What you need to do
According to the job posting, why does the Lead SRE work with the AI research and platform engineering teams?

Document passage
━━━━

Role: Lead Site Reliability Engineer
Function: Site Reliability Engineering / Infrastructure
Location: Bangalore or Mumbai, India
Type: Full-time
Industry: Artificial Intelligence, Speech & Language Technology, Cloud Infrastructure
About Company
The company is the dedicated research and AI innovation arm of a flagship national AI program. It builds foundational technologies in Speech-to-Text, Text-to-Speech, Real-Time Conversational AI, and Multimodal Intelligence.
The mission: make human-machine communication as natural as speaking to another person, in any Indian language. The company operates next-generation data centers purpose-built for training and serving large AI models.
It partners with global AI leaders including OpenAI, Anthropic, Google, and Meta. Engineers work on problems of genuine national scale, with the resources and ambition to match.
Position Overview
As the founding Lead SRE, you will build the reliability engineering function from zero — establishing practices, tooling, and culture before the first hire joins. You will own production reliability of AI inference and training infrastructure serving millions of users across India, and directly shape how the organization thinks about availability, latency, and operational maturity for speech, language, and multimodal AI systems.
Role & Responsibilities
- Establish the SRE function from scratch: define SLOs, SLIs, error budgets, on-call rotations, runbooks, and incident management processes across all production AI workloads
- Architect the observability stack (metrics, logs, distributed tracing) for GPU-backed inference clusters and high-throughput STT/TTS and conversational AI services
- Design and implement CI/CD pipelines and deployment automation for ML model rollouts, canary releases, and rollback mechanisms
- Own capacity planning and auto-scaling strategies for model serving infrastructure handling latency-sensitive, variable AI workloads
- Lead incident response and blameless post-mortems; drive systemic reliability improvements with measurable SLO impact
- Partner with AI research and platform engineering teams to define production readiness criteria and harden new model deployments before launch
- Hire and mentor the initial SRE team; set engineering standards, toolchain decisions, and reliability culture for the organization
Must Have Criteria
- 10+ years in SRE or production infrastructure engineering, with at least 2 years in a lead or staff-level role
- Demonstrated experience building an SRE or platform engineering function from the ground up — tooling selection, process definition, and first hires
- Hands-on experience managing Kubernetes clusters at scale (500+ nodes) in production, including GPU node pools
- Proficiency in Python or Go for automation, tooling, and infrastructure-as-code (Terraform or Pulumi)

━━━━

Provided material
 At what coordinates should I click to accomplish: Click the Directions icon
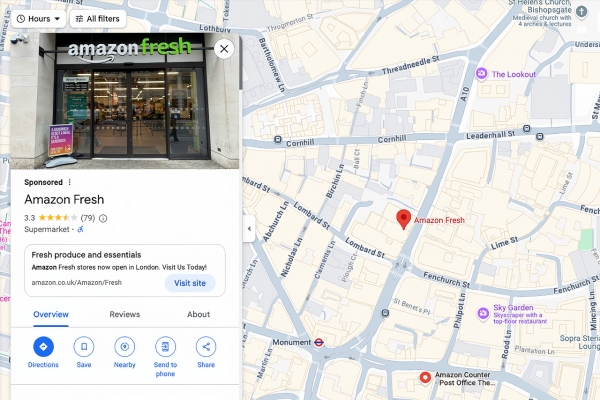coord(43,346)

━━━━

Solution to the problem
The Lead SRE works with those teams to set the criteria a model must meet before it is ready for production. Together they also make new model deployments sturdier before launch.